One of the theories of autism is that those on the spectrum do not have a Theory of Mind. However, as I have read more and more examples of the evidence that supposedly supports that view, I have to come to the conclusion that it is the neurotypicals who believe this who don’t have a proper Theory of Mind.
If you have Theory of Mind (ToM), you believe that others have a mind like yours. Please note that anyone who has ToM believe others have a mind like THEIRS. If you’re neurotypical, you believe others have a mind like your mind, and we with ASD believe others have a mind like our mind. However, we are both wrong. We are both overgeneralizing.
One can view the human ToM as an evolving history of ToM. People believe that those in our tribe have minds, but people in other tribes do not. Those in our extended culture have minds, but others do not—or theirs is not as developed. Read some of the work by European scholars prior to the 20th century, and you will see a great deal of ink spilled on the “fact” that primitive peoples do not have minds like the more advanced Europeans. This, of course, is false. But it took a long time for people to come to realize this—and there are those who still do not believe it.

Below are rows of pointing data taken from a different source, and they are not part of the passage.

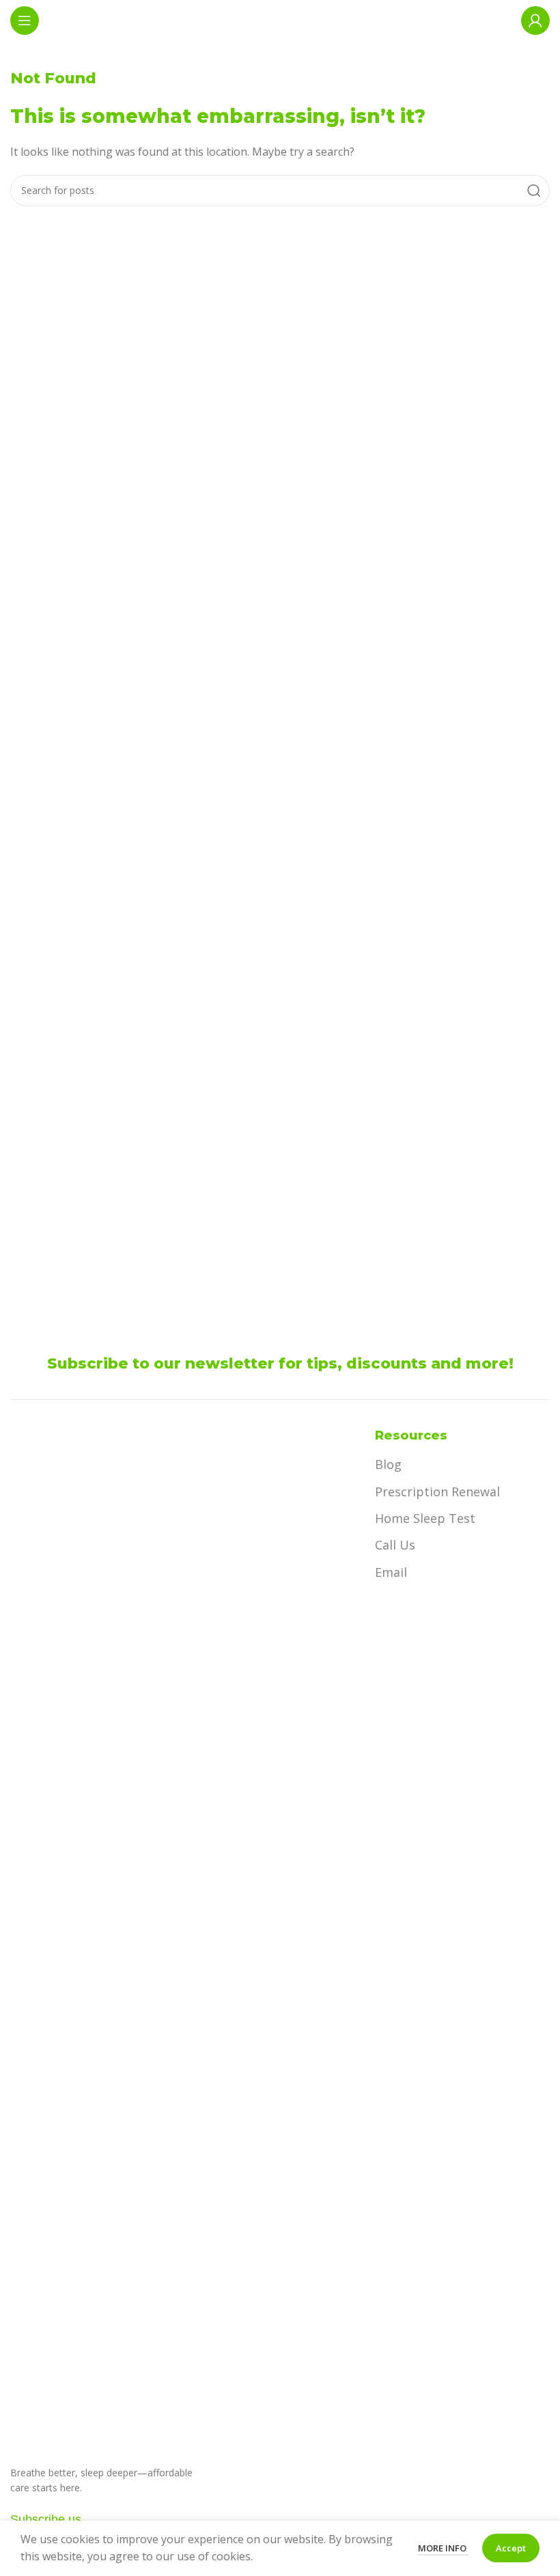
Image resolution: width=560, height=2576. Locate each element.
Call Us (395, 1545)
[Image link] (92, 1938)
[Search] (534, 190)
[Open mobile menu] (24, 20)
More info (443, 2548)
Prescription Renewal (437, 1491)
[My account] (535, 20)
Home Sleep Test (425, 1518)
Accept (511, 2548)
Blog (388, 1464)
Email (391, 1572)
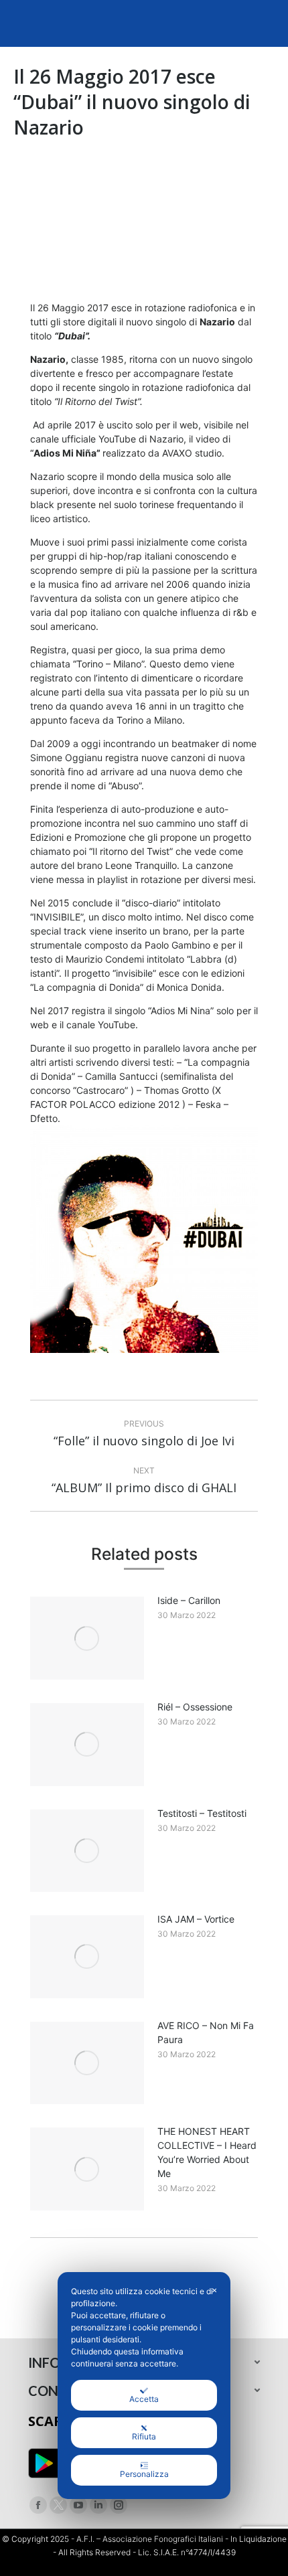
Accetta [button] (144, 2399)
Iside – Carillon (188, 1600)
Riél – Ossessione (194, 1706)
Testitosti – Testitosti (201, 1813)
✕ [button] (214, 2290)
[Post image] (87, 1638)
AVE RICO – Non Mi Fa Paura (205, 2032)
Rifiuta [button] (144, 2436)
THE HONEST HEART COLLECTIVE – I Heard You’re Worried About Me (207, 2152)
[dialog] (144, 2385)
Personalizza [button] (144, 2474)
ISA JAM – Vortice (195, 1919)
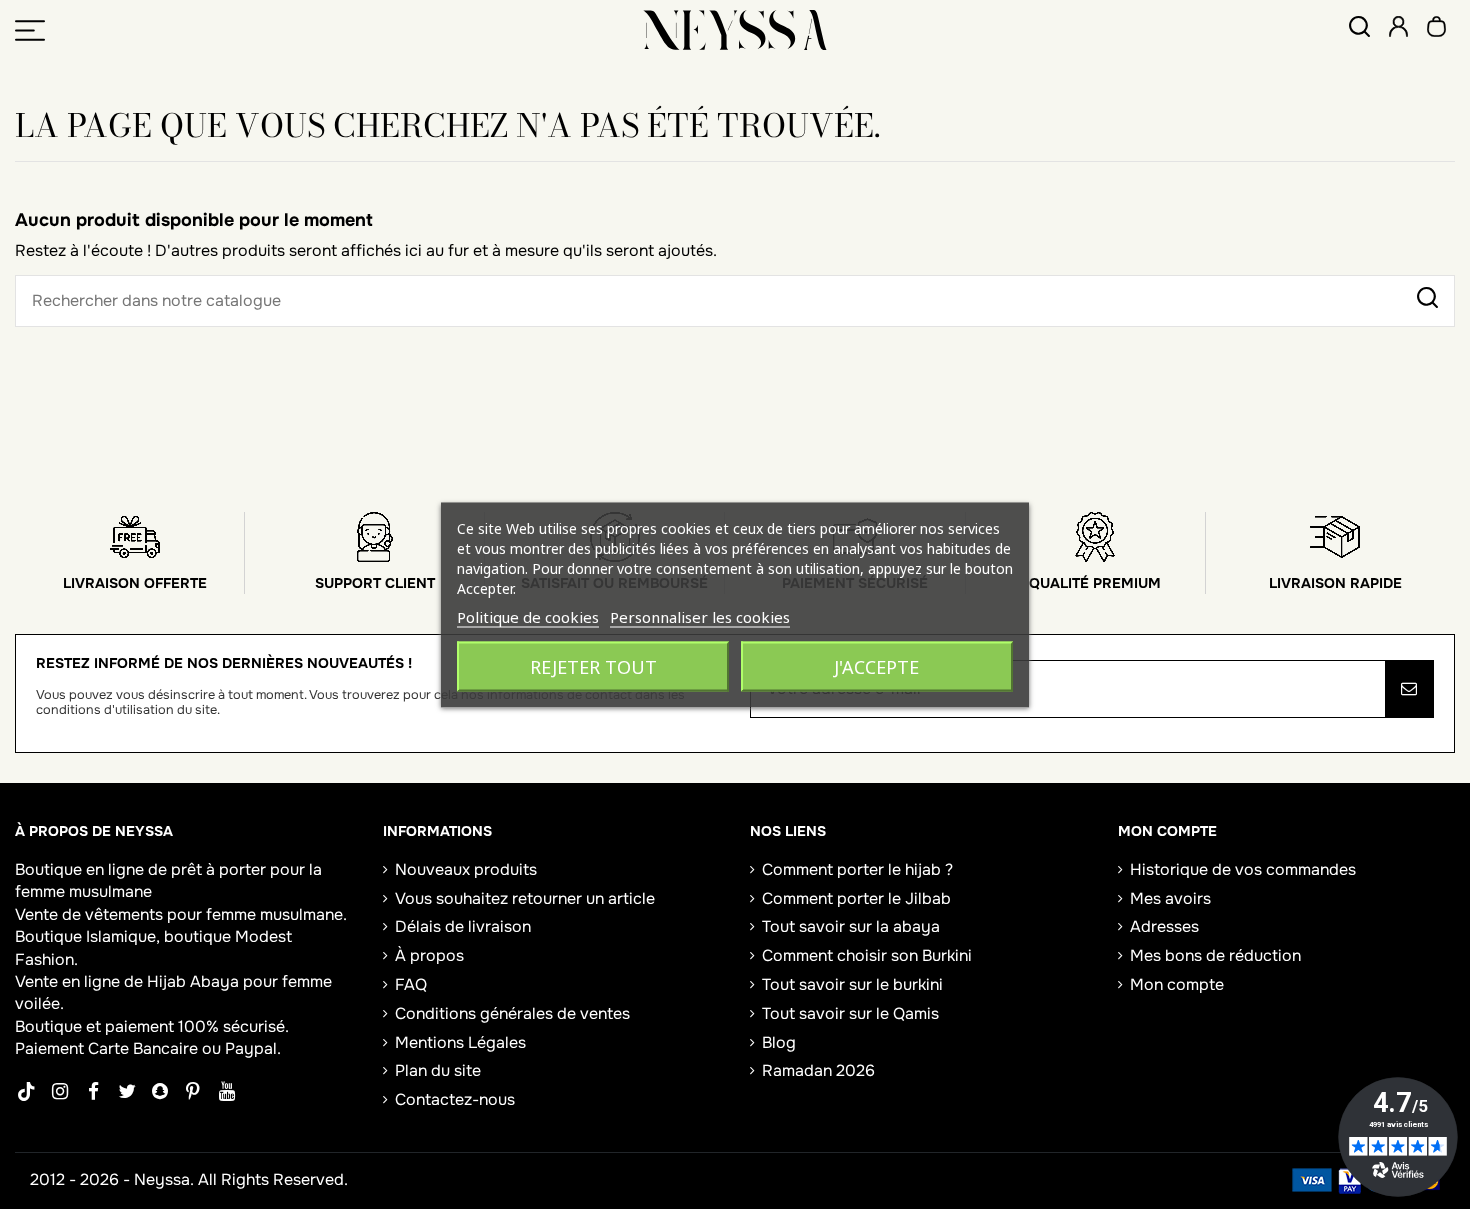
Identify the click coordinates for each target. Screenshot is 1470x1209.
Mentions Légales (460, 1042)
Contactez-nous (455, 1099)
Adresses (1164, 926)
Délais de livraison (463, 926)
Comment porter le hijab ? (857, 869)
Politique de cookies (528, 616)
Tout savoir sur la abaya (851, 926)
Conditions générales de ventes (512, 1013)
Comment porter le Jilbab (856, 898)
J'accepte (876, 666)
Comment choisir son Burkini (867, 955)
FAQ (411, 984)
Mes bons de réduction (1215, 955)
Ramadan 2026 (818, 1070)
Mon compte (1177, 984)
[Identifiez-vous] (1398, 29)
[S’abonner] (1409, 689)
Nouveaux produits (466, 869)
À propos (429, 955)
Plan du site (438, 1070)
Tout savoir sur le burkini (852, 984)
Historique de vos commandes (1243, 869)
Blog (779, 1042)
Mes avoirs (1170, 898)
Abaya (214, 981)
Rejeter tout (593, 666)
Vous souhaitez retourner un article (525, 898)
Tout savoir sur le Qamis (850, 1013)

More recently, we have come to understand that animals have minds as well, even if they are not as complex—or at least the same—as human minds. We moved from treating animals as automata to treating them as being vaguely aware to treating them as having varying kinds of consciousness.
It seems that with the theory that ASD is a problem with having ToM we have another version of the above. The problem is that it’s working both ways. Since people with ASD are treating everyone as though they have the same kinds of minds as them, and neurotypicals don’t recognize themselves in the way they are being treated by those with ASD, the theory (developed by neurotypicals studying ASD) that ASD is a ToM deficit emerges. The problem is that each side is looking at the other and thinking, “What’s wrong with them?” The problem is that both are wrong to think that way.
What I am suggesting, then, is that we have two different groups—neurotypicals and autistics (including Asperger’s)—with two different kinds of minds, each theorizing everyone has the same kind of mind they have, and coming into conflict. Many of the comments made by autistics that are interpreted by neurotypicals as rude or arrogant are perfectly well understood for exactly what they are by fellow autistics. In the same way, things that seem bizarre or a waste of time to autistics (like small talk) are perfectly well understood by neurotypicals for what they are by other neurotypicals.
Given that neurotypicals far outnumber autistics, it is the latter who have had to do most of the adjusting. However, as the number of people recognized as being autistic seems to be rising, the adjustments might soon have to be more mutual. And if neurotypicals don’t want to miss out on all of the benefits that come with hiring autistics, the adjustments will have to become more mutual. Those neuroptypicals who figure this out will be the ones profiting most.